Task prompt – When the line containing "Click the document-and-pencil" is found in the data below, give it again along with every later line, exactly; drop the pictures.

Records from a dataset
----
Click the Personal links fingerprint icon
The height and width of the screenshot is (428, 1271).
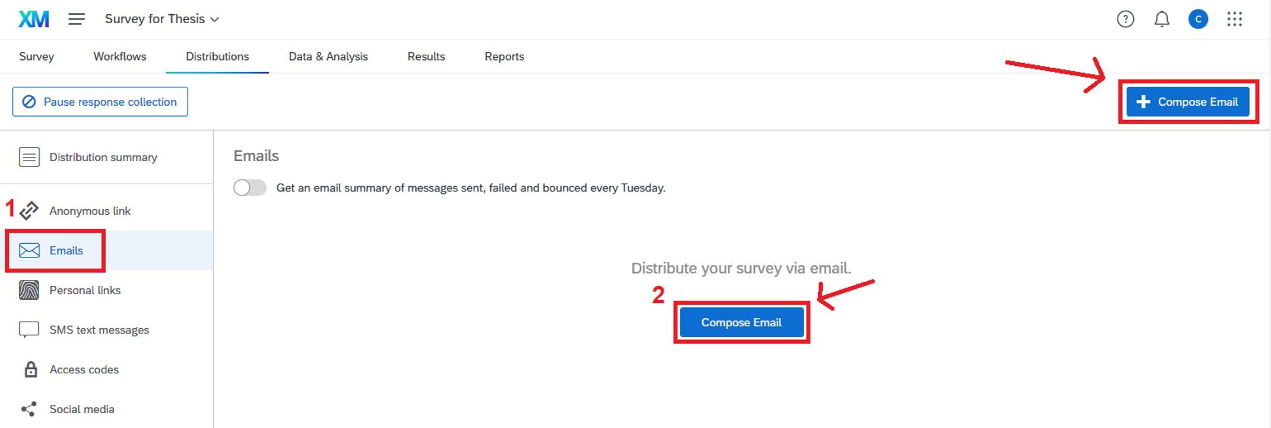point(29,290)
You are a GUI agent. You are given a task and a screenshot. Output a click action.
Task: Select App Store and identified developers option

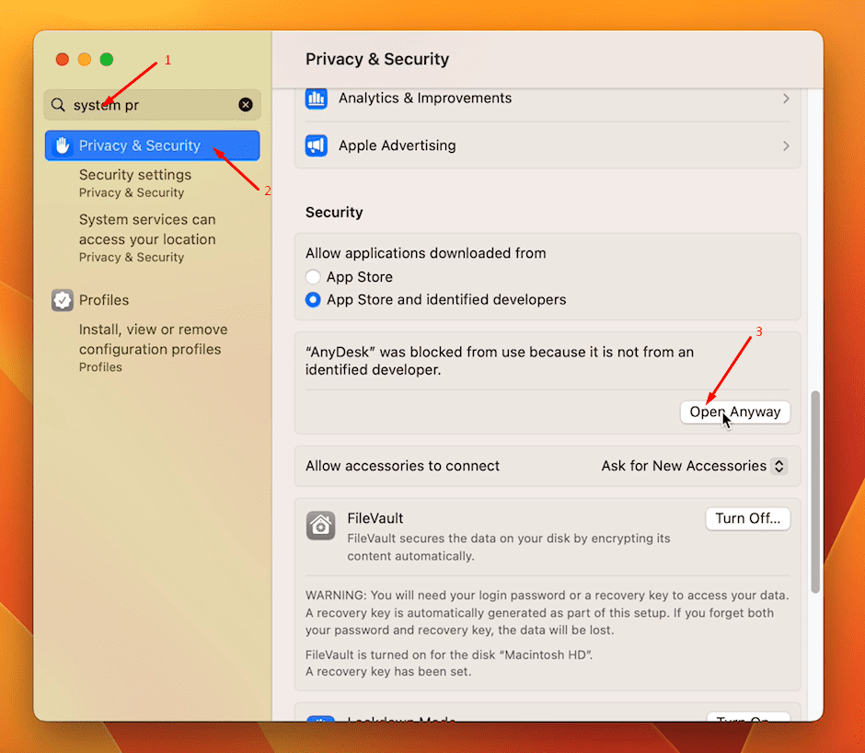314,300
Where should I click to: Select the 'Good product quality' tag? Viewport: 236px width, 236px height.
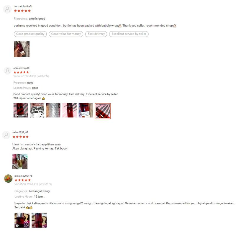[x=30, y=34]
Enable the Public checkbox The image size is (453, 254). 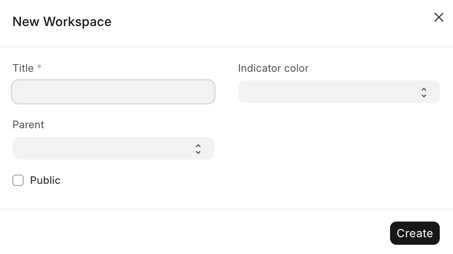[18, 180]
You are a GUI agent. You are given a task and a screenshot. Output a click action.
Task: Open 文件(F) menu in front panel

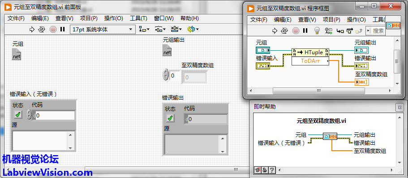tap(16, 18)

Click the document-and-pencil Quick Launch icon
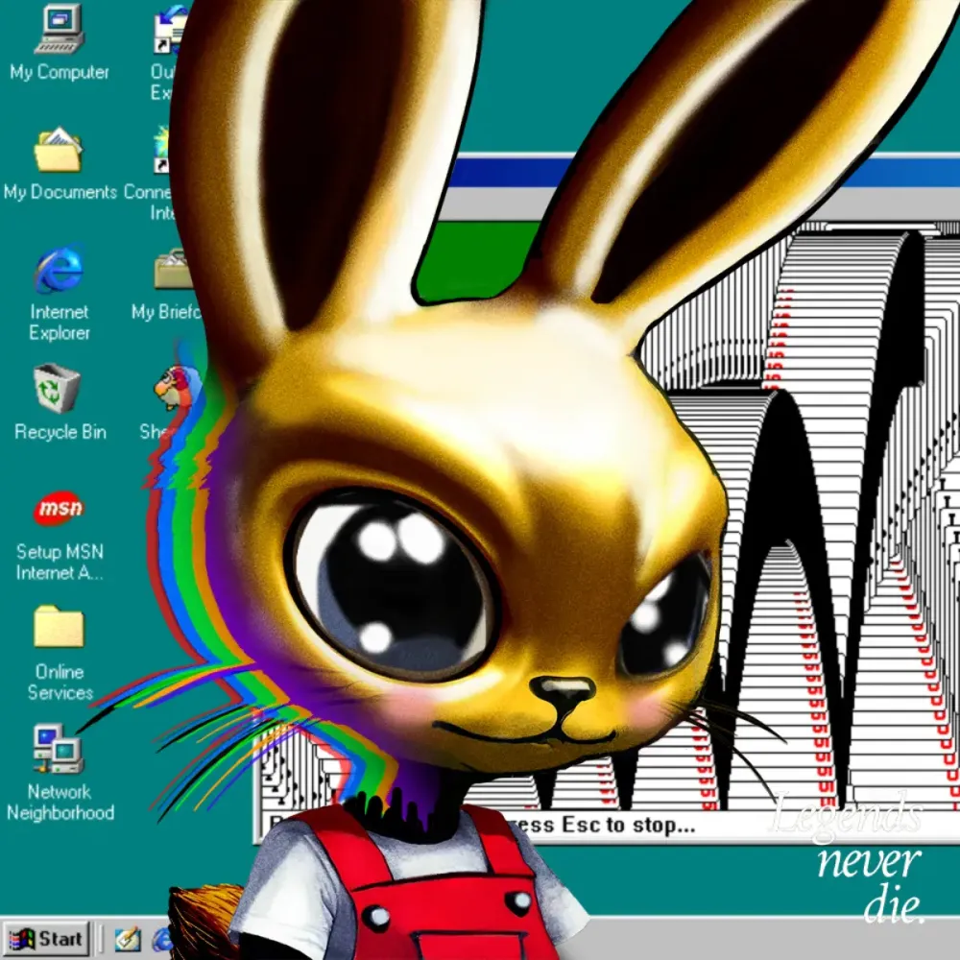point(128,939)
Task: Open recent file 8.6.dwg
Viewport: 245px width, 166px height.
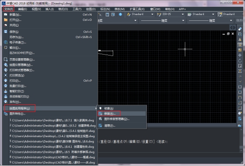Action: [x=53, y=142]
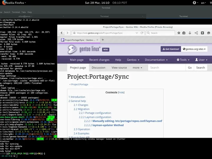Click the share icon in Firefox toolbar
The width and height of the screenshot is (212, 159).
pos(196,33)
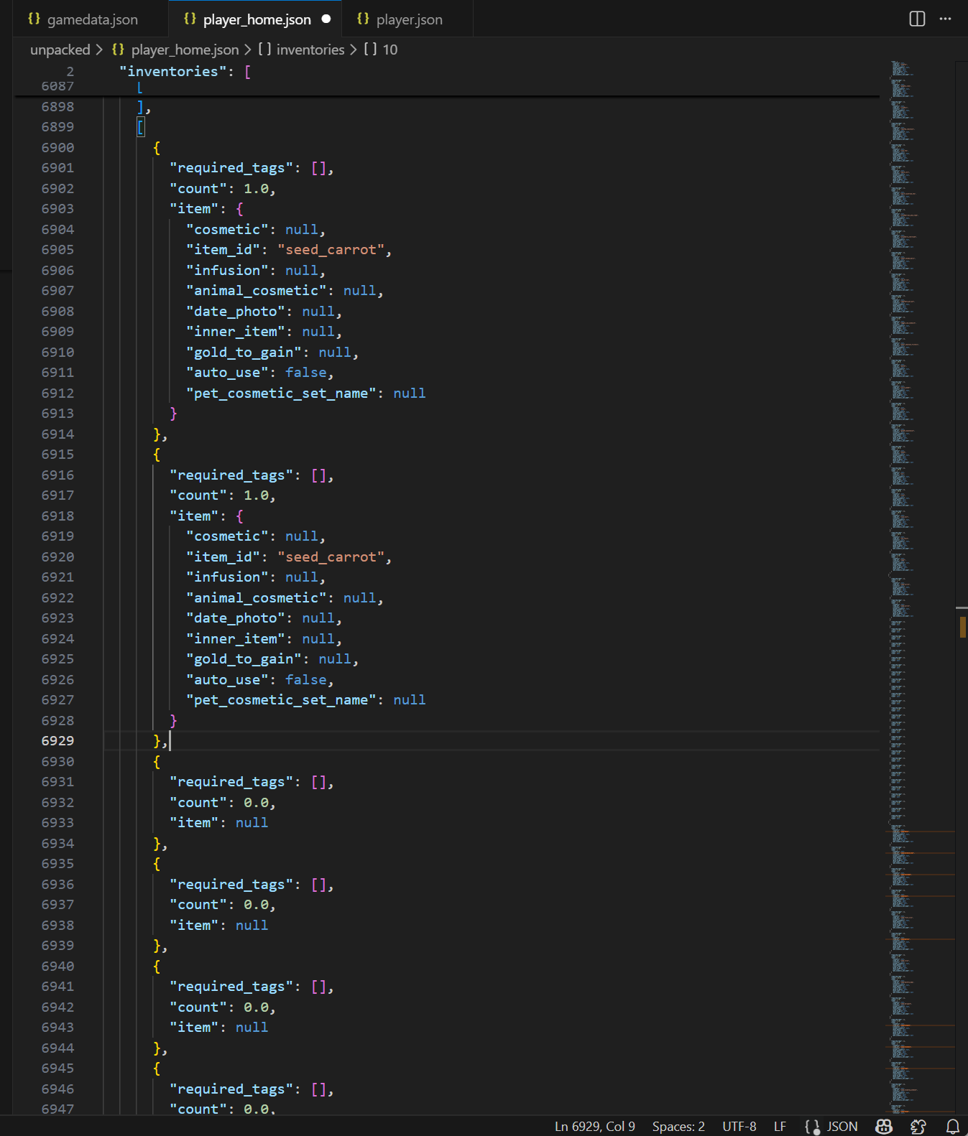Switch to the player.json tab
The width and height of the screenshot is (968, 1136).
coord(409,19)
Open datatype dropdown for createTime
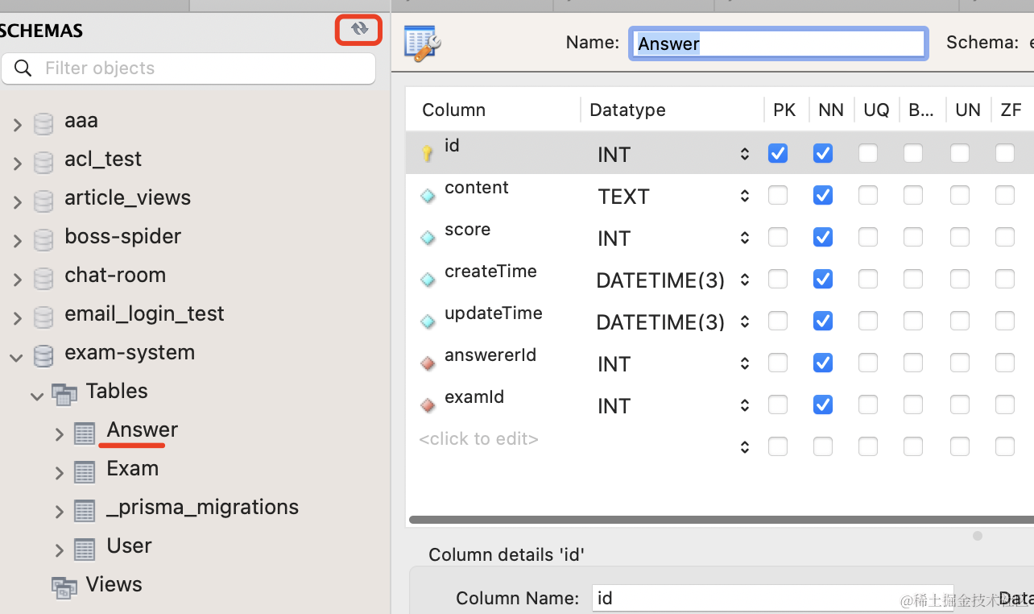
----
Result –
Click the document-and-pencil Quick Launch icon
point(128,939)
Task: Open recent file 8.6.dwg
Viewport: 245px width, 166px height.
Action: [x=53, y=142]
Click the share icon in Firefox toolbar
The width and height of the screenshot is (212, 159).
pos(196,33)
Switch to the player.json tab
The width and height of the screenshot is (968, 1136).
coord(409,19)
Open datatype dropdown for createTime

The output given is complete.